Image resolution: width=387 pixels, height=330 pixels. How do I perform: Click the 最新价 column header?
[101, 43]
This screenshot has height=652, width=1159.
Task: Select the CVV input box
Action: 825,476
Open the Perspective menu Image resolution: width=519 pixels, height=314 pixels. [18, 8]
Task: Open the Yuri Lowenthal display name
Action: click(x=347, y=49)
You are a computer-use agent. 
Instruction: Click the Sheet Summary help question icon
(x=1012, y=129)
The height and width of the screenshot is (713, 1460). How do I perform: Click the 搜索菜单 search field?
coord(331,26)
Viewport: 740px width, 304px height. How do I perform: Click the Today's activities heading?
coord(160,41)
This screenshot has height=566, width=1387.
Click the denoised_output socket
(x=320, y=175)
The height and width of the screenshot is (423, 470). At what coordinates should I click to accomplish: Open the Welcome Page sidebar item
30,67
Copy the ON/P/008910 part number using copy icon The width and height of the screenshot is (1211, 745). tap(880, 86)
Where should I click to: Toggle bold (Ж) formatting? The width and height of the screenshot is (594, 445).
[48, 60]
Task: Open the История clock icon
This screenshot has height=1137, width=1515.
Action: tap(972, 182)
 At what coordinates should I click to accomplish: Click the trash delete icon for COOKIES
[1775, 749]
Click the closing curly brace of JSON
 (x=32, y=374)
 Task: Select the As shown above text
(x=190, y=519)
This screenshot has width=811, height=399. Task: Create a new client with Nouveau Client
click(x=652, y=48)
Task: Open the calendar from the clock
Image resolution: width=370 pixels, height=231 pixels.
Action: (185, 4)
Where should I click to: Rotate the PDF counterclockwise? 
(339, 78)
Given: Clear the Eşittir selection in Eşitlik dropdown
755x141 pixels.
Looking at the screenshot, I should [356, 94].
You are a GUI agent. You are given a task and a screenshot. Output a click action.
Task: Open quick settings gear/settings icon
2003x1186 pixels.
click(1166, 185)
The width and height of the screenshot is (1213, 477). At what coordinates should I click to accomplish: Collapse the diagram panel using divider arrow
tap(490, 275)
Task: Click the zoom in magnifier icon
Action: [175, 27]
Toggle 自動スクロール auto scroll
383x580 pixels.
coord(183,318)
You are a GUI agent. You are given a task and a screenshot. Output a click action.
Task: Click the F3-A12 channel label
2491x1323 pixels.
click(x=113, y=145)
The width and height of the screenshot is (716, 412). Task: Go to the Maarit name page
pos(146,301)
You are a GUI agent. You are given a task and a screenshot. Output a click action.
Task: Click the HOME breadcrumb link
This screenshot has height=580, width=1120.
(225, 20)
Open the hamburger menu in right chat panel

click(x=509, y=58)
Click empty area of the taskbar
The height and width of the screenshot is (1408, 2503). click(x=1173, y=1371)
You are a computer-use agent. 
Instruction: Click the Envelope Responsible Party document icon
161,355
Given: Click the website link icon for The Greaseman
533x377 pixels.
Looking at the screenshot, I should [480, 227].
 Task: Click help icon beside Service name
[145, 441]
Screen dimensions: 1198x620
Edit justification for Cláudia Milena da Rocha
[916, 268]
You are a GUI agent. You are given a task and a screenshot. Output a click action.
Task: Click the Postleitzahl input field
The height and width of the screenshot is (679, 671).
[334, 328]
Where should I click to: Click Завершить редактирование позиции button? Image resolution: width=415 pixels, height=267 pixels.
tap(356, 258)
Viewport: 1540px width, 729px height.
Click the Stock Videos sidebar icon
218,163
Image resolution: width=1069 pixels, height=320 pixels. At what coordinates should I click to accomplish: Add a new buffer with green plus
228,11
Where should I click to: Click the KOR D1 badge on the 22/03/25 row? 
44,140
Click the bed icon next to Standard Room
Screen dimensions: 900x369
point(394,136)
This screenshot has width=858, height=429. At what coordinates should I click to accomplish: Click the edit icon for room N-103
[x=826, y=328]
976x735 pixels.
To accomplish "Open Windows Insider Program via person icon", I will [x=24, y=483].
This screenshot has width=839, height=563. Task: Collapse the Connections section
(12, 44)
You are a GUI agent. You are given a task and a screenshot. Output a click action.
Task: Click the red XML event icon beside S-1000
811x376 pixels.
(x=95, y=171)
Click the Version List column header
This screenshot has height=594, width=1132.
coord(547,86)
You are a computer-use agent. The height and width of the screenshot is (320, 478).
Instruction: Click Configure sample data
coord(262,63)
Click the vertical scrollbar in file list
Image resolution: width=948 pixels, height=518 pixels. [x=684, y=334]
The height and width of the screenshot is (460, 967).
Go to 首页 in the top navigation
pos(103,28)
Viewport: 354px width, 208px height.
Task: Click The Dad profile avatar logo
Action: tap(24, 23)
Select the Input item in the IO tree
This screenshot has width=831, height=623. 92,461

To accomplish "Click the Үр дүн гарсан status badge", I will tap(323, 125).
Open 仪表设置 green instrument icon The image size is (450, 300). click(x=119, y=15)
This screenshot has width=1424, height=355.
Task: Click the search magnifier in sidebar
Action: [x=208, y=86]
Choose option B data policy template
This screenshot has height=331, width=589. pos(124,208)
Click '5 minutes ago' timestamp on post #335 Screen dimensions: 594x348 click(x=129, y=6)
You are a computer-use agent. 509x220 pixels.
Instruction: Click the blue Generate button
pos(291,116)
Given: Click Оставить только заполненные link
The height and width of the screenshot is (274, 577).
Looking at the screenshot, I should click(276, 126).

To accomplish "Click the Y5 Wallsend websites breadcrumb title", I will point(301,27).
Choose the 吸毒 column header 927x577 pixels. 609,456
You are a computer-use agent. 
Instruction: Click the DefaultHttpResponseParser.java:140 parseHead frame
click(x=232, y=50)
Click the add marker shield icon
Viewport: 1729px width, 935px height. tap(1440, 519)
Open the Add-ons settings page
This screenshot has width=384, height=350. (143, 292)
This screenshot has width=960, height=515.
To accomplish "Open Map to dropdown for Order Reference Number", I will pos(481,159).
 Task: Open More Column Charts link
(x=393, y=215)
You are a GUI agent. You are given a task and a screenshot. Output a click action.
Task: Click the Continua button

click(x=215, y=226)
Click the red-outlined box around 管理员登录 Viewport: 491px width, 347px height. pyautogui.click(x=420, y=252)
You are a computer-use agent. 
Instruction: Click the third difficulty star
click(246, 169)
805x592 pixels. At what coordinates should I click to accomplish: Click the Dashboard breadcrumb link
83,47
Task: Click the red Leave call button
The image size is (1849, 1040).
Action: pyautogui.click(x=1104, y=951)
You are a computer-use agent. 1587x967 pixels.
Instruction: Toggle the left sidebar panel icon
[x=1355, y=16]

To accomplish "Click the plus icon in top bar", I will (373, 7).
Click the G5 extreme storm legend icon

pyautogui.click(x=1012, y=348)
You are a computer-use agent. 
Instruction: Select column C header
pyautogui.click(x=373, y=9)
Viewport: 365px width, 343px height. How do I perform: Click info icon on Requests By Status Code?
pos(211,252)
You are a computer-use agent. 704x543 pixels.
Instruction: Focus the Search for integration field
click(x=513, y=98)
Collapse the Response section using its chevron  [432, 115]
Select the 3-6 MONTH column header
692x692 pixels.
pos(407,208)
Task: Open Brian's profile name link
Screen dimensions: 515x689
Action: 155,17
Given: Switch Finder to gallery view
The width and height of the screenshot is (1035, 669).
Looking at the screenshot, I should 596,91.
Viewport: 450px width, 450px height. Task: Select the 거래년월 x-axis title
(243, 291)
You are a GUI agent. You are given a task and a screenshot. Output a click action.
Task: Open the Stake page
======
▸ WHAT THE EXERCISE ASKS:
Rewrite the listing above, replacing "How do I perform" with "How do I do" everywhere it appears and leaving everything else unchanged.

▸ REPLY TO THE TASK:
Image resolution: width=387 pixels, height=330 pixels. How do I do: Click the 最新价 column header?
[101, 43]
This screenshot has height=652, width=1159.
Task: Select the CVV input box
Action: 825,476
Open the Perspective menu Image resolution: width=519 pixels, height=314 pixels. [18, 8]
Task: Open the Yuri Lowenthal display name
Action: click(x=347, y=49)
You are a computer-use agent. 
Instruction: Click the Sheet Summary help question icon
(x=1012, y=129)
The height and width of the screenshot is (713, 1460). How do I do: Click the 搜索菜单 search field?
coord(331,26)
Viewport: 740px width, 304px height. How do I do: Click the Today's activities heading?
coord(160,41)
This screenshot has height=566, width=1387.
Click the denoised_output socket
(x=320, y=175)
The height and width of the screenshot is (423, 470). At what coordinates should I click to accomplish: Open the Welcome Page sidebar item
30,67
Copy the ON/P/008910 part number using copy icon The width and height of the screenshot is (1211, 745). tap(880, 86)
Where should I click to: Toggle bold (Ж) formatting? The width and height of the screenshot is (594, 445).
[48, 60]
Task: Open the История clock icon
This screenshot has height=1137, width=1515.
Action: tap(972, 182)
 At what coordinates should I click to accomplish: Click the trash delete icon for COOKIES
[1775, 749]
Click the closing curly brace of JSON
 (x=32, y=374)
 Task: Select the As shown above text
(x=190, y=519)
This screenshot has width=811, height=399. Task: Create a new client with Nouveau Client
click(x=652, y=48)
Task: Open the calendar from the clock
Image resolution: width=370 pixels, height=231 pixels.
Action: (185, 4)
Where should I click to: Rotate the PDF counterclockwise? 
(339, 78)
Given: Clear the Eşittir selection in Eşitlik dropdown
755x141 pixels.
Looking at the screenshot, I should [356, 94].
You are a GUI agent. You are given a task and a screenshot. Output a click action.
Task: Open quick settings gear/settings icon
2003x1186 pixels.
click(1166, 185)
The width and height of the screenshot is (1213, 477). At what coordinates should I click to accomplish: Collapse the diagram panel using divider arrow
tap(490, 275)
Task: Click the zoom in magnifier icon
Action: [175, 27]
Toggle 自動スクロール auto scroll
383x580 pixels.
coord(183,318)
You are a GUI agent. You are given a task and a screenshot. Output a click action.
Task: Click the F3-A12 channel label
2491x1323 pixels.
click(x=113, y=145)
The width and height of the screenshot is (716, 412). Task: Go to the Maarit name page
pos(146,301)
You are a GUI agent. You are given a task and a screenshot. Output a click action.
Task: Click the HOME breadcrumb link
This screenshot has height=580, width=1120.
(225, 20)
Open the hamburger menu in right chat panel

click(x=509, y=58)
Click empty area of the taskbar
The height and width of the screenshot is (1408, 2503). click(x=1173, y=1371)
You are a computer-use agent. 
Instruction: Click the Envelope Responsible Party document icon
161,355
Given: Click the website link icon for The Greaseman
533x377 pixels.
Looking at the screenshot, I should [480, 227].
 Task: Click help icon beside Service name
[145, 441]
Screen dimensions: 1198x620
Edit justification for Cláudia Milena da Rocha
[916, 268]
You are a GUI agent. You are given a task and a screenshot. Output a click action.
Task: Click the Postleitzahl input field
The height and width of the screenshot is (679, 671).
[334, 328]
Where should I click to: Click Завершить редактирование позиции button? Image resolution: width=415 pixels, height=267 pixels.
tap(356, 258)
Viewport: 1540px width, 729px height.
Click the Stock Videos sidebar icon
218,163
Image resolution: width=1069 pixels, height=320 pixels. At what coordinates should I click to accomplish: Add a new buffer with green plus
228,11
Where should I click to: Click the KOR D1 badge on the 22/03/25 row? 
44,140
Click the bed icon next to Standard Room
Screen dimensions: 900x369
point(394,136)
This screenshot has width=858, height=429. At what coordinates should I click to accomplish: Click the edit icon for room N-103
[x=826, y=328]
976x735 pixels.
To accomplish "Open Windows Insider Program via person icon", I will [x=24, y=483].
This screenshot has width=839, height=563. Task: Collapse the Connections section
(12, 44)
You are a GUI agent. You are given a task and a screenshot. Output a click action.
Task: Click the red XML event icon beside S-1000
811x376 pixels.
(x=95, y=171)
Click the Version List column header
This screenshot has height=594, width=1132.
coord(547,86)
You are a computer-use agent. The height and width of the screenshot is (320, 478).
Instruction: Click Configure sample data
coord(262,63)
Click the vertical scrollbar in file list
Image resolution: width=948 pixels, height=518 pixels. [x=684, y=334]
The height and width of the screenshot is (460, 967).
Go to 首页 in the top navigation
pos(103,28)
Viewport: 354px width, 208px height.
Task: Click The Dad profile avatar logo
Action: tap(24, 23)
Select the Input item in the IO tree
This screenshot has width=831, height=623. 92,461

To accomplish "Click the Үр дүн гарсан status badge", I will tap(323, 125).
Open 仪表设置 green instrument icon The image size is (450, 300). click(x=119, y=15)
This screenshot has width=1424, height=355.
Task: Click the search magnifier in sidebar
Action: [x=208, y=86]
Choose option B data policy template
This screenshot has height=331, width=589. pos(124,208)
Click '5 minutes ago' timestamp on post #335 Screen dimensions: 594x348 click(x=129, y=6)
You are a computer-use agent. 509x220 pixels.
Instruction: Click the blue Generate button
pos(291,116)
Given: Click Оставить только заполненные link
The height and width of the screenshot is (274, 577).
Looking at the screenshot, I should click(276, 126).

To accomplish "Click the Y5 Wallsend websites breadcrumb title", I will point(301,27).
Choose the 吸毒 column header 927x577 pixels. 609,456
You are a computer-use agent. 
Instruction: Click the DefaultHttpResponseParser.java:140 parseHead frame
click(x=232, y=50)
Click the add marker shield icon
Viewport: 1729px width, 935px height. tap(1440, 519)
Open the Add-ons settings page
This screenshot has width=384, height=350. (143, 292)
This screenshot has width=960, height=515.
To accomplish "Open Map to dropdown for Order Reference Number", I will pos(481,159).
 Task: Open More Column Charts link
(x=393, y=215)
You are a GUI agent. You are given a task and a screenshot. Output a click action.
Task: Click the Continua button

click(x=215, y=226)
Click the red-outlined box around 管理员登录 Viewport: 491px width, 347px height. pyautogui.click(x=420, y=252)
You are a computer-use agent. 
Instruction: Click the third difficulty star
click(246, 169)
805x592 pixels. At what coordinates should I click to accomplish: Click the Dashboard breadcrumb link
83,47
Task: Click the red Leave call button
The image size is (1849, 1040).
Action: pyautogui.click(x=1104, y=951)
You are a computer-use agent. 1587x967 pixels.
Instruction: Toggle the left sidebar panel icon
[x=1355, y=16]

To accomplish "Click the plus icon in top bar", I will (373, 7).
Click the G5 extreme storm legend icon

pyautogui.click(x=1012, y=348)
You are a computer-use agent. 
Instruction: Select column C header
pyautogui.click(x=373, y=9)
Viewport: 365px width, 343px height. How do I do: Click info icon on Requests By Status Code?
pos(211,252)
You are a computer-use agent. 704x543 pixels.
Instruction: Focus the Search for integration field
click(x=513, y=98)
Collapse the Response section using its chevron  [432, 115]
Select the 3-6 MONTH column header
692x692 pixels.
pos(407,208)
Task: Open Brian's profile name link
Screen dimensions: 515x689
Action: 155,17
Given: Switch Finder to gallery view
The width and height of the screenshot is (1035, 669).
Looking at the screenshot, I should 596,91.
Viewport: 450px width, 450px height. Task: Select the 거래년월 x-axis title
(243, 291)
You are a GUI agent. You are given a task and a screenshot. Output a click action.
Task: Open the Stake page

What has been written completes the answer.